Assessing Your Return on Amazon Advertising

A tycoon once lamented “I know half my advertising spend is wasted. The trouble is, I don’t know which half!” It’s quite common for advertisers to wonder whether they’re throwing money away when they pay for their ad budget.

If you’ve only just started pay-per-click (PPC) advertising you may feel the same. But in fact, you’ve got some good tools for analyzing the success of your ad spend and taking decisions which can increase the effectiveness of your campaigns.

Your first weapon is Advertising Cost of Sales, or ACOS for short. ACOS is the amount you spend on ads relative to your sales value. So if you spend $100 on advertising and you sell $500 of product, you have an ACOS of 20%. If you spent $100 on advertising and you only sell $120 of product, you have an ACOS of 83% and, just looking at those numbers, you’re not doing very well. (Note that the figure you use for revenue is revenue from your advertising; you don’t include organic revenue.)

ACOS is great for comparisons. You can compare your ad campaigns with each other, and you can compare how they’re doing now with how they were doing a year ago. (For historical comparisons, you may need to save your data as Amazon doesn’t keep it available forever on Seller Central.)

What ACOS isn’t much good for is absolutes. There’s no such thing as a “good ACOS”. What’s good will depend on your products, your business, and your objectives. For instance, many companies spend 25-35%. If you’re aiming for fast growth, launching a new product, or aiming to dominate a niche, you’re going to want higher ACOS.

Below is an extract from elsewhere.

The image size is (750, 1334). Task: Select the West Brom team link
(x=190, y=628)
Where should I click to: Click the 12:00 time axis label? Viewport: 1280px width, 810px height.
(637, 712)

15-20% is pretty good as a rule of thumb for ‘normal’. 10% might be spectacularly good and mean your advertising has really delivered; but it’s a lot more likely to mean that your spend is too low to have much impact. If you just want to coast for a few years and make profits, that might be fine, but if you want to grow your sales it might not do the job.

Another way of looking at the same figures is ROAS, Return On Advertising Spend. It’s basically the same two figures turned the other way around, so you divide your revenue by your ad spend. So 500 divided by 100 is 5 – you’re getting 5 times what you spent back in sales.

The number isn’t as important as the trend, but generally, brands want to see ROAS at 3 or 4.

If you want to increase the return, or cut your spend, then the first thing you’ll want to do is to look for keywords that you’re paying for but which are not creating any sales. Cut them out, and focus the ad spend on your best converting keywords instead. For instance, if “cupcake decorating nozzle” is converting well but “piping bag nozzle” isn’t, then cut your piping nozzle campaign and switch the funds to the other campaign.

Use negative keywords to stop getting irrelevant customers. If you sell chef’s knives then think about using negative keywords to stop people who want a pocket knife or hunting knife from wasting your ad spend.

Adjust your bids so you’re not paying top dollar for keywords. Do some split testing (A/B testing) to find out which kind of ad works best for you. And make sure once customers arrive at your product listing, it’s optimized looks good, and motivates them to buy.

If you take these actions and follow your ACOS and ROAS regularly, you’ll soon see the impact. Then it’s up to you to decide whether you’ll take the extra profit, or invest in advertising more aggressively.